All these observations provide further evidence that the pathogenesis of pneumonia in intubated patients is complex and cannot be simplified to a uniform model; several patterns coexist in a dynamic fashion, and it is probably fair to say that the key role of time has been largely underestimated in previous studies. Interestingly, only one variable (antibiotic exposure) that influenced the period prior to intubation was selected in the multivariate model. This information illustrates that VAP is more related to postintubation events than to preintubation factors or intubation related variables, even when early episodes are accounted. When combined with prior reports (10, 19), our current findings emphasize that risk factors for developing pneumonia change over the period of intubation, at least during the first days of ventilation. Consequently, we suggest that different strategies of prevention should be combined to effectively reduce this complication.

Finally, some limitations of the study should be noted. First, comparisons of early- and late-onset pneumonia were only evaluated for the eight variables associated with a significant modification of the risk of pneumonia within 48 h of intubation, but it was not possible to compare the remaining nonsignificant variables in the same population. Second, the relatively small sample size may not have sufficient statistical power to identify all potentially important risk factors for the development of early-onset pneumonia. Nonetheless, the magnitude of the increased risk of these factors would be substantially lower than with the variables selected in the present study. Third, most patients (> 80%) received continuous subglottic drainage with routine monitoring of intracuff pressure, and these interventions may underrate the risk associated with airway manipulation-related variables. Similarly, another potential limitation of this study was that it was performed in a single center, which raises the possibility of institutional bias either in patient selection or in other institutional practices. In addition, we used the duration of intubation as a clinical variable to categorize each episode of VAP, whereas the potential impact of hospitalization prior to intubation was not investigated. Finally, the diagnosis of pneumonia was based on clinical grounds and we cannot completely rule out the possibility that diagnosis is subject to changing observer bias. However, alternative diagnoses were reasonably excluded, and restricting cases only to episodes confirmed by more specific methods would represent an unacceptable bias owing to its limited sensitivity; in addition, we used similar laboratory standards and clinical criteria to those used in previous studies (2), thus facilitating comparison of risk factors with other studies focusing on intubated patients.

In summary, our current findings support our hypothesis that risk factors for pneumonia in intubated patients change over time.

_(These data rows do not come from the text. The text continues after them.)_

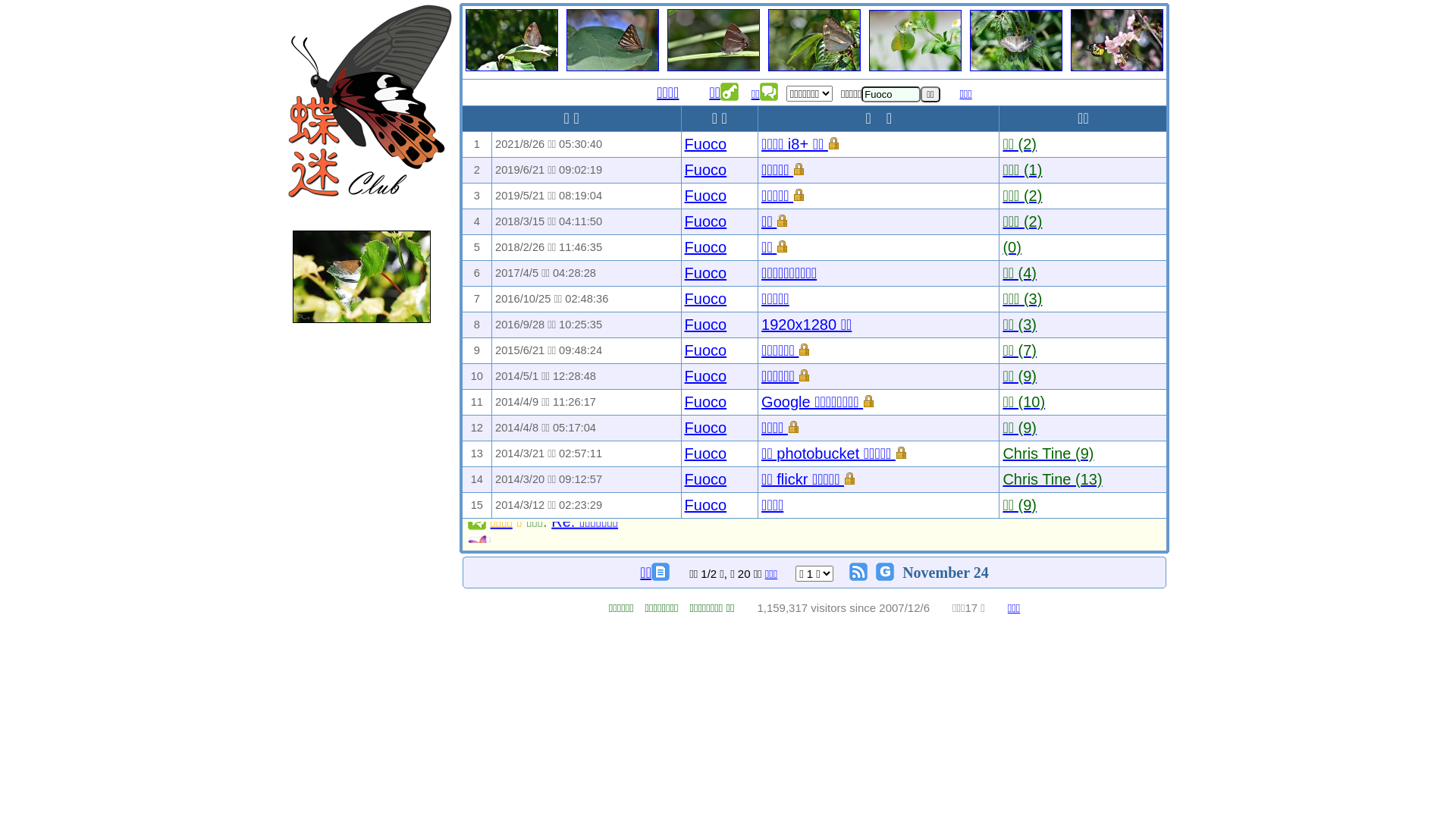 The image size is (1456, 819). I want to click on 'Fuoco', so click(705, 350).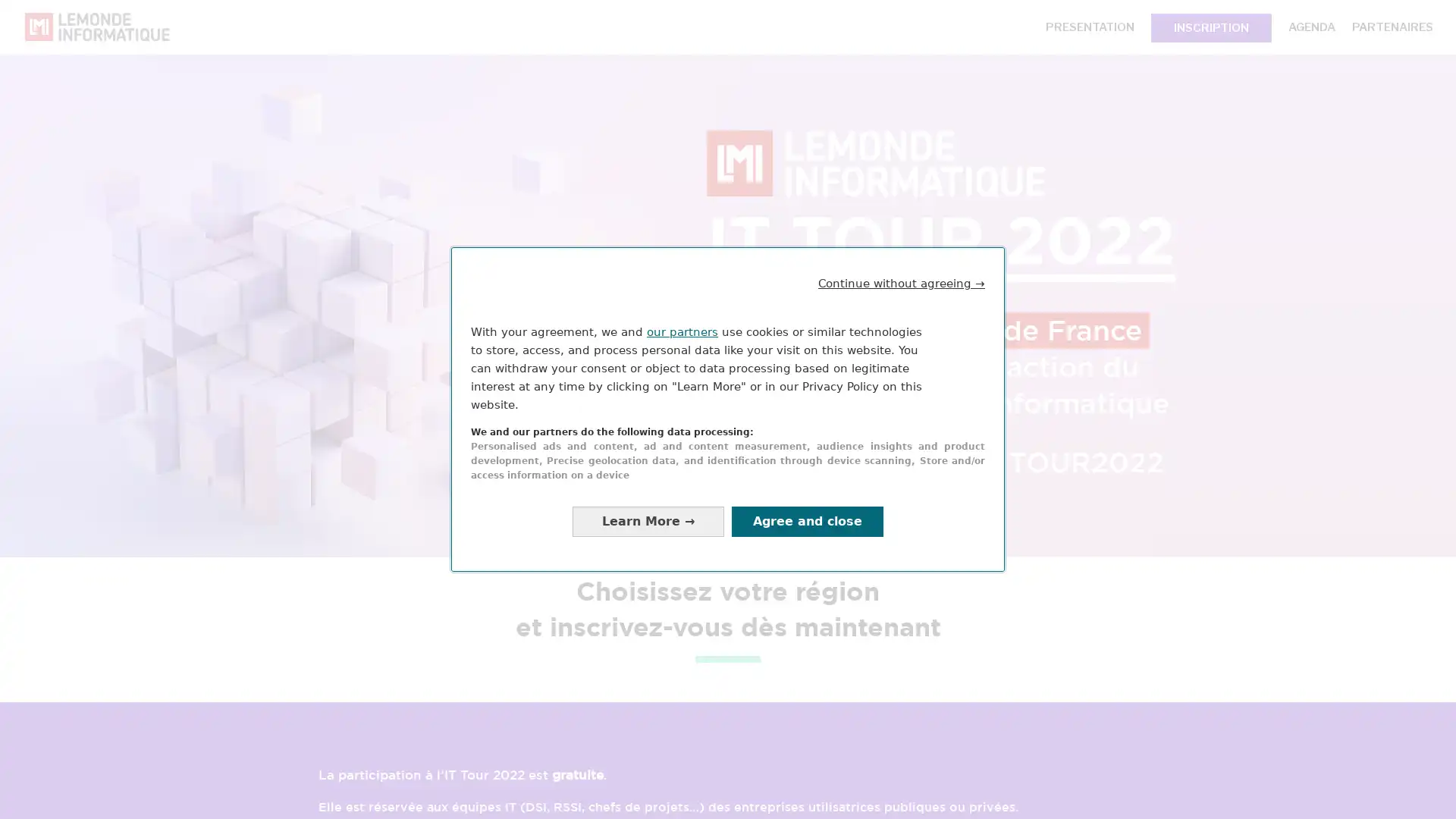 The width and height of the screenshot is (1456, 819). I want to click on Continue without agreeing, so click(902, 283). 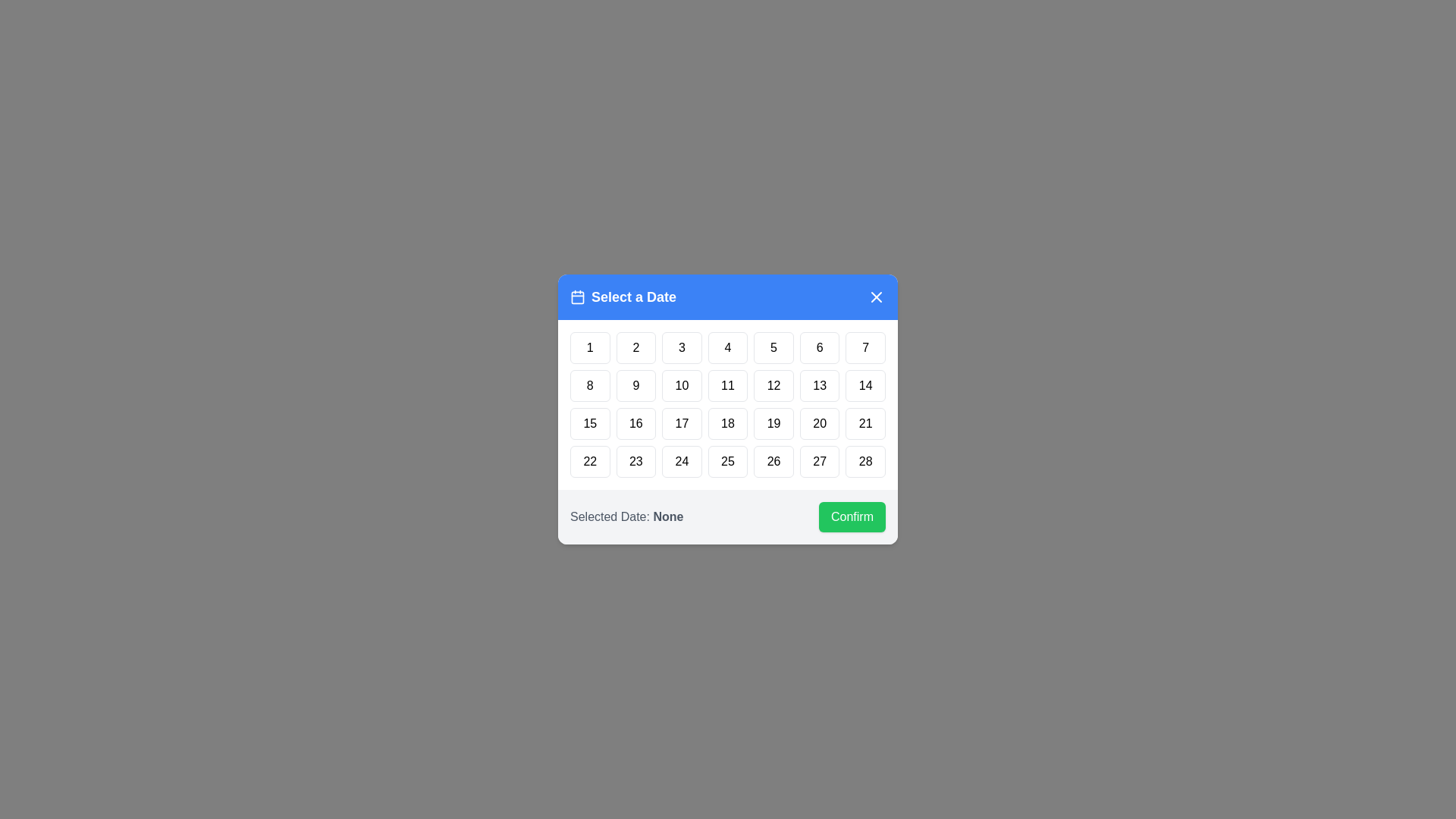 What do you see at coordinates (680, 461) in the screenshot?
I see `the button representing the day 24 to select that date` at bounding box center [680, 461].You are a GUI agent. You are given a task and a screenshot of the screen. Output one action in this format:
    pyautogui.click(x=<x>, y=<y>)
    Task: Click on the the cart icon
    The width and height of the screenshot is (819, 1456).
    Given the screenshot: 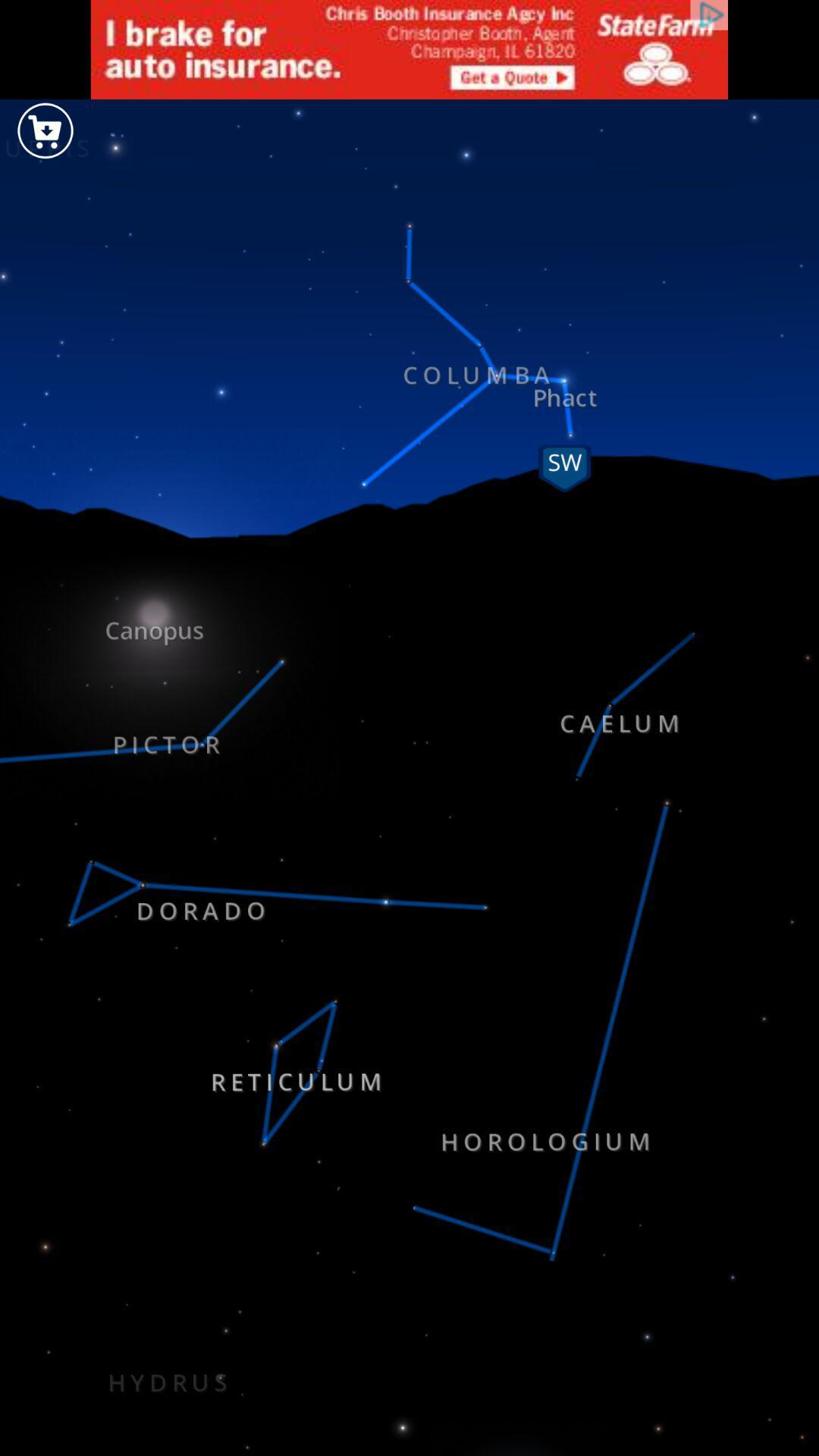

Further studies should test this hypothesis in larger study populations. This observation can explain why risk factors for pneumonia differ from series to series, and even why different researchers should find certain variables (e.g., antibiotic use) to have directly opposite effects. As a consequence, we suggest that the time factor should be considered when stratifying patients and targeting VAP prophylaxis. Finally, all these findings reinforce the belief that the prevention of pneumonia requires a combined approach.